### ЦИТИРУЕМЫЙ ТЕКСТ
((

После этого Турин отправляется в Нарготронд (короля Финрода к тому моменту уже не было в живых) и, взяв чужое имя, снова совершает немало подвигов. Он убеждает эльфов Нарготронда перестать скрываться и перейти в наступление, а дочь нового короля, Финдуилас, влюбляется в него. Тем временем Морвен со своей дочерью Ниэнор бежала, наконец, из Дор-Ломина, чтобы укрыться в Дориате, но опоздала: Турин к тому времени уже давно покинул владения Тингола. Однако его воинственность дорого обошлась Нарготронду, который в результате был обнаружен Морготом и уничтожен драконом по имени Глаурунг. «Чары драконьих глаз сковали» Турина, и пока он находился под властью заклятья, Финдуилас угнали в плен. Тем временем дракон, насмехаясь, рассказывал Турину, что его мать и сестра оказались в беде, потому что он бросил их одних. Турин предпринимает отчаянную попытку спасти свою мать, но когда он добирается до их старого жилища, то обнаруживает, что ее там уже нет, а в это время беззащитную Финдуилас убивают орки. Морвен же, в свою очередь пытаясь разыскать сына, встречается с драконом, который вгоняет охранявший ее отряд в панику, и следы Морвен надолго теряются. Ниэнор, сестра Турина, от ужаса теряет рассудок и мчится нагишом через лес, пока не падает без сил на могилу Финдуилас. Там ее и находит Турин, и поскольку они не узнают друга друга, он берет ее в жены и нарекает именем Ниниэль.
Его последним подвигом становится победа над Глаурунгом, которому он наносит смертельное ранение, но при этом и сам теряет сознание. Когда Ниниэль пытается привести его в чувство, Глаурунг возвращает ей память, и она осознает, что носит под сердцем дитя собственного брата. Несчастная кончает жизнь самоубийством, а Турин убивает Брандира, принесшего ему дурные вести, однако, выяснив, что все рассказанное Брандиром было правдой, тоже решает наложить на себя руки. В последней сцене он обращается к мечу (который когда-то был выкован Темным Эльфом Эолом) с вопросом о том, готов ли тот лишить его жизни, и меч отвечает (этот эпизод, который явно списан с финской «Калевалы», за период с 1919 по 1951 год остался практически неизменным):
«О да, я с радостью отведаю твоей крови, чтоб забыть вкус крови Белега, моего господина, и Брандира, убитого неправедно. Я дам тебе скорую смерть» («Сильмариллион», глава 21).
Турин погибает, бросившись грудью на меч, который в момент его гибели распадается надвое. Это происходит на глазах Хурина, которого Моргот в качестве изощренной пытки наделил способностью видеть все, что творится с его близкими, и когда Хурин наконец оказывается на свободе, его гнев и отчаяние в конечном счете отчасти предрешают падение и Дориата, и Гондолина.

))

### НАБОР ЗАПИСЕЙ
((

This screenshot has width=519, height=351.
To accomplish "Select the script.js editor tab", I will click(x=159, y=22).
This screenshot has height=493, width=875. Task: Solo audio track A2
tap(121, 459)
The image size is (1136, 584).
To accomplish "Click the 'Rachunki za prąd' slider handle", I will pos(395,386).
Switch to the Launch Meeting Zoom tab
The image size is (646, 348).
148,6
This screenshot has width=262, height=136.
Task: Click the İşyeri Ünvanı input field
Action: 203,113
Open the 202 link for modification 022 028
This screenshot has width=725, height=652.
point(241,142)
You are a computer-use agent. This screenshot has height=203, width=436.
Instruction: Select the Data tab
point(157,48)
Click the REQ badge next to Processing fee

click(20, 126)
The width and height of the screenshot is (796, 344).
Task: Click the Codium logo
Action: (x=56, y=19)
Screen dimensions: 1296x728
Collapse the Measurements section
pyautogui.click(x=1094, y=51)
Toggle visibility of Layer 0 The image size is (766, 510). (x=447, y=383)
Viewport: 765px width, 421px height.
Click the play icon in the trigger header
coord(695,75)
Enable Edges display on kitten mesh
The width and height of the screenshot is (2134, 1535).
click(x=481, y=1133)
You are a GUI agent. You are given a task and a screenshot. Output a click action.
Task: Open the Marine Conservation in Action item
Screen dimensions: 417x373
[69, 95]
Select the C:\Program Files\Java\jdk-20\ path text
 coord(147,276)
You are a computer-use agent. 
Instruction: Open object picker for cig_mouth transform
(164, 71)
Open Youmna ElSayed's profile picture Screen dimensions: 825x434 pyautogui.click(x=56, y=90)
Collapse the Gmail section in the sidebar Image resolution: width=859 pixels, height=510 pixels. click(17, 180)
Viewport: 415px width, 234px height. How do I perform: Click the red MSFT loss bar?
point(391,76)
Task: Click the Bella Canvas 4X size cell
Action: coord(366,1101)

))

### ПИСЬМЕННОЕ ЗАДАНИЕ
Объясните по отрывку о Турине, почему Моргот обнаружил Нарготронд и почему тот был уничтожен. Ответ дайте в одном–трех предложениях.

### ВЫПОЛНЕННОЕ ЗАДАНИЕ
Нарготронд погубила воинственность Турина: он убедил эльфов Нарготронда перестать скрываться и перейти в наступление. В результате Моргот обнаружил Нарготронд, и дракон Глаурунг его уничтожил.